Start of Data to examine

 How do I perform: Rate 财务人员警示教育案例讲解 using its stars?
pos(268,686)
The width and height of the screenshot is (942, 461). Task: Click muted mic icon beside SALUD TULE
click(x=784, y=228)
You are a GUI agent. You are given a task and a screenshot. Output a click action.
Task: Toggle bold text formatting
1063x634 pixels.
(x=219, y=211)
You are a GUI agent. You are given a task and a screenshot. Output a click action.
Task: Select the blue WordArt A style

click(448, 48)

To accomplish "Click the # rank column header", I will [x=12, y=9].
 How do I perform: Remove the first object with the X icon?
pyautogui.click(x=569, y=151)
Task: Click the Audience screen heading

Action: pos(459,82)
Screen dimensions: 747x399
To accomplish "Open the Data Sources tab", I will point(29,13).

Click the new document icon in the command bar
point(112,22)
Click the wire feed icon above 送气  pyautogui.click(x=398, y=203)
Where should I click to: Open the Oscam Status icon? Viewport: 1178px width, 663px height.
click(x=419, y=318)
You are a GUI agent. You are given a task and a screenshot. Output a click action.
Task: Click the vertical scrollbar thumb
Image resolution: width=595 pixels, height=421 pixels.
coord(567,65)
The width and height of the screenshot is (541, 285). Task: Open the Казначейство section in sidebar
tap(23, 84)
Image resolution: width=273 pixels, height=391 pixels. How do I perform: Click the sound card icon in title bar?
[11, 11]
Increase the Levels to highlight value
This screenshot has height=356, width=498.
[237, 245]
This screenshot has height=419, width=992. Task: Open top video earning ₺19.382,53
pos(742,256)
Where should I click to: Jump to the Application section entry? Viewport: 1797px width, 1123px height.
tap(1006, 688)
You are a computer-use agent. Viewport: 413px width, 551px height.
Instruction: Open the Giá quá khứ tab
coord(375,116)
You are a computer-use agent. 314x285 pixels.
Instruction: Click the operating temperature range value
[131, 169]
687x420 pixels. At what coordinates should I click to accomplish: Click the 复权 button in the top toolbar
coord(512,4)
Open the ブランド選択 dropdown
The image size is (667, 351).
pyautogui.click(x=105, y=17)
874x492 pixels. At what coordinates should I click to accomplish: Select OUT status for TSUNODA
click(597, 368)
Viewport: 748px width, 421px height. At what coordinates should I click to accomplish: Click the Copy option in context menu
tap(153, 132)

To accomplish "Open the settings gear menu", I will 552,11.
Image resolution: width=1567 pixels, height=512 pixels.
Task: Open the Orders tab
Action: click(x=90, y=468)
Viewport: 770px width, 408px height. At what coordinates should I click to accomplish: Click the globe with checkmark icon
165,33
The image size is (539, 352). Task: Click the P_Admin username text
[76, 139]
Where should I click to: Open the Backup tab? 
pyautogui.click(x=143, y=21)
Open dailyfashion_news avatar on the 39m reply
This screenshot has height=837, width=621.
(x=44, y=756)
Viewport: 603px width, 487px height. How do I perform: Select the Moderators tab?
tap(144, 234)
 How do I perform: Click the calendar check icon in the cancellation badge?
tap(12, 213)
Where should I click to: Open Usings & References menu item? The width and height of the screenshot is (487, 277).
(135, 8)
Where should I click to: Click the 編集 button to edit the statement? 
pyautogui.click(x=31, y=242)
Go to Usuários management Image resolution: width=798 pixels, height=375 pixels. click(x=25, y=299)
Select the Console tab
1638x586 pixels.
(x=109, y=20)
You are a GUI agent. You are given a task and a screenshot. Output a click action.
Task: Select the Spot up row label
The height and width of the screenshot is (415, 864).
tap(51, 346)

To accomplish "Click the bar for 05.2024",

End of Data to examine

> _Your assignment_
Set every record down again exactly as written.

> _Output_
 How do I perform: Rate 财务人员警示教育案例讲解 using its stars?
pos(268,686)
The width and height of the screenshot is (942, 461). Task: Click muted mic icon beside SALUD TULE
click(x=784, y=228)
You are a GUI agent. You are given a task and a screenshot. Output a click action.
Task: Toggle bold text formatting
1063x634 pixels.
(x=219, y=211)
You are a GUI agent. You are given a task and a screenshot. Output a click action.
Task: Select the blue WordArt A style

click(448, 48)

To accomplish "Click the # rank column header", I will [x=12, y=9].
 How do I perform: Remove the first object with the X icon?
pyautogui.click(x=569, y=151)
Task: Click the Audience screen heading

Action: pos(459,82)
Screen dimensions: 747x399
To accomplish "Open the Data Sources tab", I will point(29,13).

Click the new document icon in the command bar
point(112,22)
Click the wire feed icon above 送气  pyautogui.click(x=398, y=203)
Where should I click to: Open the Oscam Status icon? Viewport: 1178px width, 663px height.
click(x=419, y=318)
You are a GUI agent. You are given a task and a screenshot. Output a click action.
Task: Click the vertical scrollbar thumb
Image resolution: width=595 pixels, height=421 pixels.
coord(567,65)
The width and height of the screenshot is (541, 285). Task: Open the Казначейство section in sidebar
tap(23, 84)
Image resolution: width=273 pixels, height=391 pixels. How do I perform: Click the sound card icon in title bar?
[11, 11]
Increase the Levels to highlight value
This screenshot has height=356, width=498.
[237, 245]
This screenshot has height=419, width=992. Task: Open top video earning ₺19.382,53
pos(742,256)
Where should I click to: Jump to the Application section entry? Viewport: 1797px width, 1123px height.
tap(1006, 688)
You are a computer-use agent. Viewport: 413px width, 551px height.
Instruction: Open the Giá quá khứ tab
coord(375,116)
You are a computer-use agent. 314x285 pixels.
Instruction: Click the operating temperature range value
[131, 169]
687x420 pixels. At what coordinates should I click to accomplish: Click the 复权 button in the top toolbar
coord(512,4)
Open the ブランド選択 dropdown
The image size is (667, 351).
pyautogui.click(x=105, y=17)
874x492 pixels. At what coordinates should I click to accomplish: Select OUT status for TSUNODA
click(597, 368)
Viewport: 748px width, 421px height. At what coordinates should I click to accomplish: Click the Copy option in context menu
tap(153, 132)

To accomplish "Open the settings gear menu", I will 552,11.
Image resolution: width=1567 pixels, height=512 pixels.
Task: Open the Orders tab
Action: click(x=90, y=468)
Viewport: 770px width, 408px height. At what coordinates should I click to accomplish: Click the globe with checkmark icon
165,33
The image size is (539, 352). Task: Click the P_Admin username text
[76, 139]
Where should I click to: Open the Backup tab? 
pyautogui.click(x=143, y=21)
Open dailyfashion_news avatar on the 39m reply
This screenshot has height=837, width=621.
(x=44, y=756)
Viewport: 603px width, 487px height. How do I perform: Select the Moderators tab?
tap(144, 234)
 How do I perform: Click the calendar check icon in the cancellation badge?
tap(12, 213)
Where should I click to: Open Usings & References menu item? The width and height of the screenshot is (487, 277).
(135, 8)
Where should I click to: Click the 編集 button to edit the statement? 
pyautogui.click(x=31, y=242)
Go to Usuários management Image resolution: width=798 pixels, height=375 pixels. click(x=25, y=299)
Select the Console tab
1638x586 pixels.
(x=109, y=20)
You are a GUI agent. You are given a task and a screenshot. Output a click action.
Task: Select the Spot up row label
The height and width of the screenshot is (415, 864).
tap(51, 346)

To accomplish "Click the bar for 05.2024",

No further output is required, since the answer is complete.